T-shirt sizes: A measure of relative size in terms of sizes of T-shirts. S, M, L, XL, etc.

My troubles with story points

I have two problems with story points.

First and foremost, story points make it too tempting for people to mentally equate points to hours/days. If a new person joins the project and asks “how are we pointing?” and someone else answers with something like “a point is roughly a day of work” then you’ve already lost. That team is thinking absolutely rather than relatively, and estimates should always be relative.

Estimates should be based on size, not time. My favorite metaphor here is that mowing the lawn gets the same estimate whether you’re using a lawnmower or a pair of scissors, because the “size” of the work is the same.

If you’re estimating based on how many hours/days you’d guess something will take, then you’re missing the point. You are assuming our velocity (i.e., number of points per day), but velocity is something that should be discovered by measuring it as an average over a period of time.

Secondly, story points are more specific than necessary. Have you ever had a Planning Poker session where the majority of time is spent nitpicking on if tickets are 2 points vs. 3 points, or 3 points vs. 5 points? That is an absolute waste of time. Those discussions aren’t valuable at all.

“But that will lead to more accurate forecasting!” you may argue. No it won’t. Velocity and forecasting deal with tickets by the dozen and time spans in terms of weeks or months. The average is what matters, and our estimates aren’t nearly accurate enough that 2 points vs. 3 points is worth talking about.

So why t-shirt sizing?

T-shirt sizing solves both of those problems.

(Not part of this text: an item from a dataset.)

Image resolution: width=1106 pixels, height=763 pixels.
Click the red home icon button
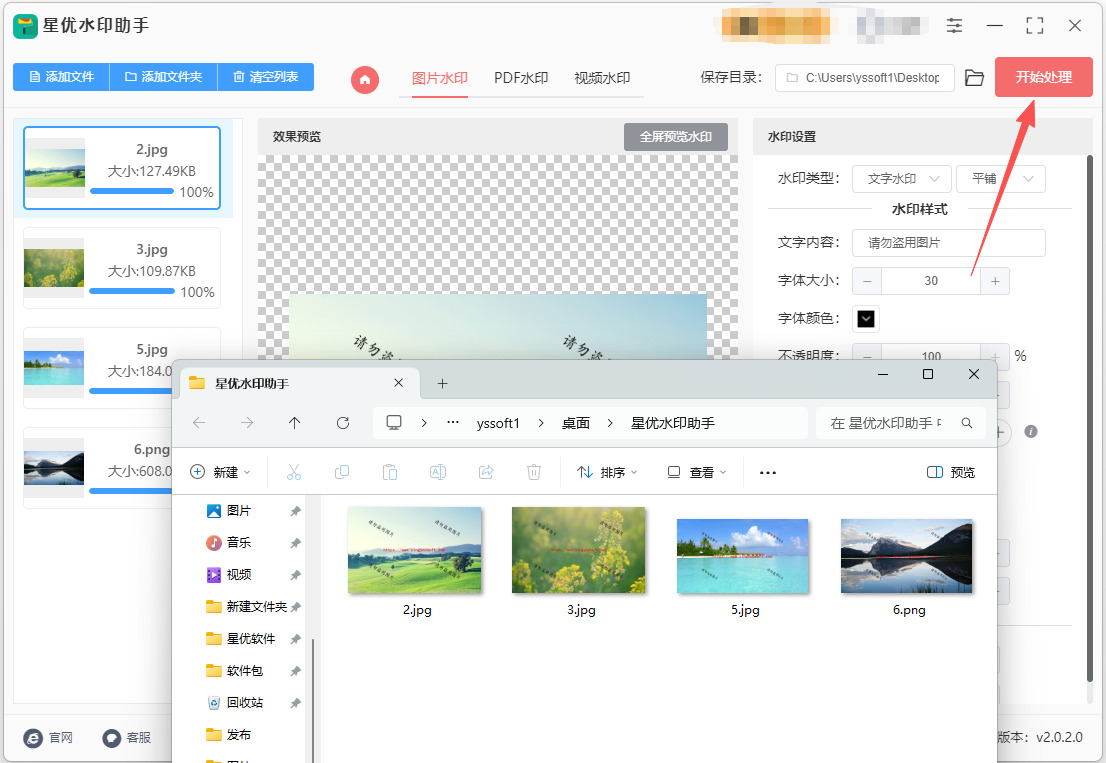click(365, 79)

It’s much easier to think relatively rather than absolutely when you aren’t using numbers. It’s more difficult to make the leap t-shirt sizes to days than it is to make the leap from points to days. So teams using t-shirt sizing naturally estimate the size rather than the duration of the work.
It eliminates the pointless nitpicking over specific estimates. The difference between a S and a M is much more worth talking about than the difference between 2 points and 3 points. It reduces waste in the form of pointless conversations that don’t actually provide any value.

But what about forecasting?

Here’s the sticky bit for most teams. If you aren’t counting points, then how can you measure velocity and forecast the next milestone?

The answer is simple: count the tickets. Instead of measuring velocity in terms of points, measure it in terms of tickets. Velocity is meant to be an average over a period of time. Because of that, velocity measured in terms of tickets is nearly always as accurate as velocity measured in terms of points.

Try it. On your current project, create a graph of the number of tickets completed per sprint, and on that same graph, add the number of points completed per sprint. I bet you the 2 lines will go up and down together in almost perfect harmony.

This is a beautiful thing because it means that you can throw the estimates away immediately when Planning Poker ends. You only need them to surface differences in assumptions, and once that happens, you’re done with them.

This brings an interesting side effect: lots of toxic anti-patterns are suddenly made impossible. For example, team members cannot have their productivity measured in terms of the number of points they complete per sprint, so there’s no point in padding your estimates to make your numbers look better.

Give it a shot

Suggest it as an experiment to your team. For the next sprint, do Planning Poker in terms of t-shirt sizing, switch to counting tickets for measuring velocity and forecasting, and see what happens. I bet the team will feel a weight lifted, and I bet nobody will miss story points.